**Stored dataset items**

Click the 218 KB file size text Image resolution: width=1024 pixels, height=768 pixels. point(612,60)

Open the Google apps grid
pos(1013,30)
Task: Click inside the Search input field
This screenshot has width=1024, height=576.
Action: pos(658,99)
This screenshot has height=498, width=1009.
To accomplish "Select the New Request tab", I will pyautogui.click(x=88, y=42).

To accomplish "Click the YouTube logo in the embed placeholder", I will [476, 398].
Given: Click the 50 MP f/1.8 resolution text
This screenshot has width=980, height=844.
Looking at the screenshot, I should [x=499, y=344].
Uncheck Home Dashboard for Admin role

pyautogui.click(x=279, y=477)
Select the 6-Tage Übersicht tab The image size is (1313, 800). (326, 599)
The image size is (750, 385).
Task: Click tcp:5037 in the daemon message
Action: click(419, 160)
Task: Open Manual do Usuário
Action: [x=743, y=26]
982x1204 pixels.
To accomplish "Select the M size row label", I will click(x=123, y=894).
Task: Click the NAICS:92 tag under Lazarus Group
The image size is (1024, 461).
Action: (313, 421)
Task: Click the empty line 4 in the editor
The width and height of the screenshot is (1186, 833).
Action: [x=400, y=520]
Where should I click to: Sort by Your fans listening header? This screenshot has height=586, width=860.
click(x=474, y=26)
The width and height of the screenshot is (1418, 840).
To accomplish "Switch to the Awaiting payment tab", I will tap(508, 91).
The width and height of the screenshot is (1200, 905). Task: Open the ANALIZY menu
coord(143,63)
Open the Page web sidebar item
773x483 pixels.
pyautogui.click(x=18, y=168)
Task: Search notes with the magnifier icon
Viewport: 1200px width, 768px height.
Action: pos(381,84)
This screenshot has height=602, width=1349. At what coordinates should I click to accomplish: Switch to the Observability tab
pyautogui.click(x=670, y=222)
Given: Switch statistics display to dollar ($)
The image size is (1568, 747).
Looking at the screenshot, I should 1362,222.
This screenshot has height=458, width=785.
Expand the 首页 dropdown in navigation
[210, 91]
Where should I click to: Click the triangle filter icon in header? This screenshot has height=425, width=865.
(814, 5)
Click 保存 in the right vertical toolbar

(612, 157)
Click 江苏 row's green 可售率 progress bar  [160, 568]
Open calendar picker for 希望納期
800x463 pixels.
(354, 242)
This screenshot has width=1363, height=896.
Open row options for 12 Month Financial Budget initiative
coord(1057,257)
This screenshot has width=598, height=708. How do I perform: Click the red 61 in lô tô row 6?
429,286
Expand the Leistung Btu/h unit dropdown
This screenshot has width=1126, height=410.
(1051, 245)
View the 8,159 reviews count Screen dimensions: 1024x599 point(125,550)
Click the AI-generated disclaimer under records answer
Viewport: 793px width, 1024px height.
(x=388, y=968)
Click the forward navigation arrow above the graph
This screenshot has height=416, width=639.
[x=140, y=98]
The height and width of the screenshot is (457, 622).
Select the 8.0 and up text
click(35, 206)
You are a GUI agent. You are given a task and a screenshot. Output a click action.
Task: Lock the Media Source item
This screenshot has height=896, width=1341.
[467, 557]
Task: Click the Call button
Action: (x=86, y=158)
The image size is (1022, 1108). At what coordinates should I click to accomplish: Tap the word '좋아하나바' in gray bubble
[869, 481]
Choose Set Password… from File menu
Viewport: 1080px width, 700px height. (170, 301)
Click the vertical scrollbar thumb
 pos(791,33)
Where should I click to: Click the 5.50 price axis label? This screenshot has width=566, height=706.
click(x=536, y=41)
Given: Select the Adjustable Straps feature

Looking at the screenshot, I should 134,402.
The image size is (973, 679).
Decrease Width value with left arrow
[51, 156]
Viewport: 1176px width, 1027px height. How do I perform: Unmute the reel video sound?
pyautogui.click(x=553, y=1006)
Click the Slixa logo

**Task prompt**
A faithful, complete copy of the entries above is required.

**Response for this exercise**
Click the 218 KB file size text Image resolution: width=1024 pixels, height=768 pixels. point(612,60)

Open the Google apps grid
pos(1013,30)
Task: Click inside the Search input field
This screenshot has width=1024, height=576.
Action: pos(658,99)
This screenshot has height=498, width=1009.
To accomplish "Select the New Request tab", I will pyautogui.click(x=88, y=42).

To accomplish "Click the YouTube logo in the embed placeholder", I will [476, 398].
Given: Click the 50 MP f/1.8 resolution text
This screenshot has width=980, height=844.
Looking at the screenshot, I should [x=499, y=344].
Uncheck Home Dashboard for Admin role

pyautogui.click(x=279, y=477)
Select the 6-Tage Übersicht tab The image size is (1313, 800). (326, 599)
The image size is (750, 385).
Task: Click tcp:5037 in the daemon message
Action: click(419, 160)
Task: Open Manual do Usuário
Action: [x=743, y=26]
982x1204 pixels.
To accomplish "Select the M size row label", I will click(x=123, y=894).
Task: Click the NAICS:92 tag under Lazarus Group
The image size is (1024, 461).
Action: (313, 421)
Task: Click the empty line 4 in the editor
The width and height of the screenshot is (1186, 833).
Action: [x=400, y=520]
Where should I click to: Sort by Your fans listening header? This screenshot has height=586, width=860.
click(x=474, y=26)
The width and height of the screenshot is (1418, 840).
To accomplish "Switch to the Awaiting payment tab", I will tap(508, 91).
The width and height of the screenshot is (1200, 905). Task: Open the ANALIZY menu
coord(143,63)
Open the Page web sidebar item
773x483 pixels.
pyautogui.click(x=18, y=168)
Task: Search notes with the magnifier icon
Viewport: 1200px width, 768px height.
Action: pos(381,84)
This screenshot has height=602, width=1349. At what coordinates should I click to accomplish: Switch to the Observability tab
pyautogui.click(x=670, y=222)
Given: Switch statistics display to dollar ($)
The image size is (1568, 747).
Looking at the screenshot, I should 1362,222.
This screenshot has height=458, width=785.
Expand the 首页 dropdown in navigation
[210, 91]
Where should I click to: Click the triangle filter icon in header? This screenshot has height=425, width=865.
(814, 5)
Click 保存 in the right vertical toolbar

(612, 157)
Click 江苏 row's green 可售率 progress bar  [160, 568]
Open calendar picker for 希望納期
800x463 pixels.
(354, 242)
This screenshot has width=1363, height=896.
Open row options for 12 Month Financial Budget initiative
coord(1057,257)
This screenshot has width=598, height=708. How do I perform: Click the red 61 in lô tô row 6?
429,286
Expand the Leistung Btu/h unit dropdown
This screenshot has width=1126, height=410.
(1051, 245)
View the 8,159 reviews count Screen dimensions: 1024x599 point(125,550)
Click the AI-generated disclaimer under records answer
Viewport: 793px width, 1024px height.
(x=388, y=968)
Click the forward navigation arrow above the graph
This screenshot has height=416, width=639.
[x=140, y=98]
The height and width of the screenshot is (457, 622).
Select the 8.0 and up text
click(35, 206)
You are a GUI agent. You are given a task and a screenshot. Output a click action.
Task: Lock the Media Source item
This screenshot has height=896, width=1341.
[467, 557]
Task: Click the Call button
Action: (x=86, y=158)
The image size is (1022, 1108). At what coordinates should I click to accomplish: Tap the word '좋아하나바' in gray bubble
[869, 481]
Choose Set Password… from File menu
Viewport: 1080px width, 700px height. (170, 301)
Click the vertical scrollbar thumb
 pos(791,33)
Where should I click to: Click the 5.50 price axis label? This screenshot has width=566, height=706.
click(x=536, y=41)
Given: Select the Adjustable Straps feature

Looking at the screenshot, I should 134,402.
The image size is (973, 679).
Decrease Width value with left arrow
[51, 156]
Viewport: 1176px width, 1027px height. How do I perform: Unmute the reel video sound?
pyautogui.click(x=553, y=1006)
Click the Slixa logo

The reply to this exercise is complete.